• _WORK ITEM_
Which lines of the data hold the word "will"? Copy all of them.

Saved entries
^^^^^^^^^^^^^^^^
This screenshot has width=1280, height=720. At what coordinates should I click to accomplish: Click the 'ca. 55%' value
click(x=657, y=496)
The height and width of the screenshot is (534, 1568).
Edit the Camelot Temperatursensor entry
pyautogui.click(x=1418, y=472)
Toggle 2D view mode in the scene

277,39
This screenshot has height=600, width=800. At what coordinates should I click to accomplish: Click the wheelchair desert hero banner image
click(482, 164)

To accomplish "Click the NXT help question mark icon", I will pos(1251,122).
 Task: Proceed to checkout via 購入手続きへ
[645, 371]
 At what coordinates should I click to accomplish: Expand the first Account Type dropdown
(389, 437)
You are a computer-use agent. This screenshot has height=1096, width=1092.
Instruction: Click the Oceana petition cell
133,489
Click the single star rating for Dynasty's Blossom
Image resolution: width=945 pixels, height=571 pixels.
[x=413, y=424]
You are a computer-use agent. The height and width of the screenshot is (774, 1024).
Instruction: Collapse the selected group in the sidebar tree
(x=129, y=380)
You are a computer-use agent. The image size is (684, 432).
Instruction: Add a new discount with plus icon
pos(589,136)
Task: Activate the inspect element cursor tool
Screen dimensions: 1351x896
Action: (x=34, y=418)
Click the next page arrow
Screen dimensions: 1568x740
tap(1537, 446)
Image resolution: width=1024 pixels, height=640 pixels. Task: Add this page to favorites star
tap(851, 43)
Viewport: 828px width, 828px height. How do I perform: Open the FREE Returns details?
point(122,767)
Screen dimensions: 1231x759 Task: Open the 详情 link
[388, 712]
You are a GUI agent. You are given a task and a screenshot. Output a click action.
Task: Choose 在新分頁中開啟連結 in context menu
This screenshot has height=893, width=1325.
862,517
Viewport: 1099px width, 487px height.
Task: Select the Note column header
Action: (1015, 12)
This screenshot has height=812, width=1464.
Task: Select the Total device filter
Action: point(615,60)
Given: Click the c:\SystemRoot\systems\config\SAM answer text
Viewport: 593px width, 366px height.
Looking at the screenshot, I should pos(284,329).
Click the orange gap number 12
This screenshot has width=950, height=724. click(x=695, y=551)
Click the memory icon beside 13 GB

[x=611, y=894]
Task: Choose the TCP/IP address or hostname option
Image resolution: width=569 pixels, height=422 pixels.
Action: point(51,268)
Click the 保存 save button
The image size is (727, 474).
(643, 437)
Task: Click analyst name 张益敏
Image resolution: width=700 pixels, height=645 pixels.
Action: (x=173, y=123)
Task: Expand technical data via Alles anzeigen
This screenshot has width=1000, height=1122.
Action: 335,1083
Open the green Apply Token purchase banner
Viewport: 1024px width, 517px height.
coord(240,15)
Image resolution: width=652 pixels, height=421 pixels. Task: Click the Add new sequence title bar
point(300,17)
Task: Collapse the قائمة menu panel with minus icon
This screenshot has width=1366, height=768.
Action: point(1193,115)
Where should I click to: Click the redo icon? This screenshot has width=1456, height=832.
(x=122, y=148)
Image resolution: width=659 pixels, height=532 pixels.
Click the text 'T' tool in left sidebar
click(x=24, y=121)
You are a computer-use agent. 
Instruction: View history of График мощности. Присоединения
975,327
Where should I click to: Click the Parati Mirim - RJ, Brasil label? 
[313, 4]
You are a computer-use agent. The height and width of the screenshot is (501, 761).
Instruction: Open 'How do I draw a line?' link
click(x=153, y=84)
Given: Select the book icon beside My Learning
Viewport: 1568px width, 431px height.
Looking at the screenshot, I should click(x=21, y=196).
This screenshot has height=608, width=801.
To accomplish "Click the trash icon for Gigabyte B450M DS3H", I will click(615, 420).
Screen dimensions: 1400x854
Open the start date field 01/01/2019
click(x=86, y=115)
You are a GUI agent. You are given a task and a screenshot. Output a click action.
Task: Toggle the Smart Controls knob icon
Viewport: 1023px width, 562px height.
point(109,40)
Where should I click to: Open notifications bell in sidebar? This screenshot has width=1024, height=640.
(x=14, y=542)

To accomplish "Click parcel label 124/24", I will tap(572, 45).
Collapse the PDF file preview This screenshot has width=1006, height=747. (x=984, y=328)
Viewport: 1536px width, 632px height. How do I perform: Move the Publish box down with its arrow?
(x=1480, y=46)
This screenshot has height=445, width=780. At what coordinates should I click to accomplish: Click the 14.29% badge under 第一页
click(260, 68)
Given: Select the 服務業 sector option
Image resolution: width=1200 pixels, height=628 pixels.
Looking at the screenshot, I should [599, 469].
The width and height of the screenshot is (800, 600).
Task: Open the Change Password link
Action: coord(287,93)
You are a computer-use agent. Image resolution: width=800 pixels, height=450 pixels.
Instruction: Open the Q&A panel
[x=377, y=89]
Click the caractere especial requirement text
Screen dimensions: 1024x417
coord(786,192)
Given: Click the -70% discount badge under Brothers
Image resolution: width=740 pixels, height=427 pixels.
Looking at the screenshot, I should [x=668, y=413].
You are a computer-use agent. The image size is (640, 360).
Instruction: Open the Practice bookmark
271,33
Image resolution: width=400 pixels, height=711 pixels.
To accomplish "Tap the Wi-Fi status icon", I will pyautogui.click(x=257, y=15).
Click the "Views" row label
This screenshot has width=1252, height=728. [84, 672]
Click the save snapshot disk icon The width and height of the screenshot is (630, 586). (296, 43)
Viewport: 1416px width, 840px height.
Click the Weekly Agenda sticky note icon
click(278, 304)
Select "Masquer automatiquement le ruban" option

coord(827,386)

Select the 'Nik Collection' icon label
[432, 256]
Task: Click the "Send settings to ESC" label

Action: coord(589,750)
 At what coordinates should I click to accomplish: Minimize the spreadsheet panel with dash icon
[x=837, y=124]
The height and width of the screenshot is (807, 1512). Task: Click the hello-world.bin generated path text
^^^^^^^^^^^^^^^^
• _EXERCISE SOLUTION_
To accomplish "Click the NXT help question mark icon", I will pos(1251,122).
To accomplish "Click the trash icon for Gigabyte B450M DS3H", I will click(615, 420).
To accomplish "Click parcel label 124/24", I will tap(572, 45).
To accomplish "Tap the Wi-Fi status icon", I will pyautogui.click(x=257, y=15).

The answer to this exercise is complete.